Locate every row below that contains the string "construction", treating uppercase and lowercase as different, and copy each of those rows in full.

Supplied material:
============
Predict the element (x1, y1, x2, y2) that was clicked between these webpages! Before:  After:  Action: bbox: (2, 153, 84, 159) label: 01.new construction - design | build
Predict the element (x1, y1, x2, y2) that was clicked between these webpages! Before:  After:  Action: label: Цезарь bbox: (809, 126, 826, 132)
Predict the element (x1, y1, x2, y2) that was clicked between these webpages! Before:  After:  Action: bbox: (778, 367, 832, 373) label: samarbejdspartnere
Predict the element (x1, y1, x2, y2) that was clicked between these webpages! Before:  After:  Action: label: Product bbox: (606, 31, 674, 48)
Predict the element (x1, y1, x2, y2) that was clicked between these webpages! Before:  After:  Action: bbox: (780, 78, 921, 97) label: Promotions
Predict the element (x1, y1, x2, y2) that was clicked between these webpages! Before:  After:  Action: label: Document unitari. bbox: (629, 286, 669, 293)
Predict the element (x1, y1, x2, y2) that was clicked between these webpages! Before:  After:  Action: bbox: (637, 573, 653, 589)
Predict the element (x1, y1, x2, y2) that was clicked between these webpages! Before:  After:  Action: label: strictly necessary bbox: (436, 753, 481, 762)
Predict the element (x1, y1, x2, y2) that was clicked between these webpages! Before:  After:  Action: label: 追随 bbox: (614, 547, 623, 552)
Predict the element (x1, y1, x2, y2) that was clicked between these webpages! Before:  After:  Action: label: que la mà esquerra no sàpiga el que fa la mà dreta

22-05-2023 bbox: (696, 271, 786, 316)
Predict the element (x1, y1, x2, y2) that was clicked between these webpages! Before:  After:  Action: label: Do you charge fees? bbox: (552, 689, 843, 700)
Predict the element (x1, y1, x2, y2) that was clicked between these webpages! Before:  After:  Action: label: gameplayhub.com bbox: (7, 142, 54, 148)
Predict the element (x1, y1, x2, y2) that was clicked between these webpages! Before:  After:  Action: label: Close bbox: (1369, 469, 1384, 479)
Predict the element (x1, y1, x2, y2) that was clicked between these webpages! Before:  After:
============
Result of the exercise:
Predict the element (x1, y1, x2, y2) that was clicked between these webpages! Before:  After:  Action: bbox: (2, 153, 84, 159) label: 01.new construction - design | build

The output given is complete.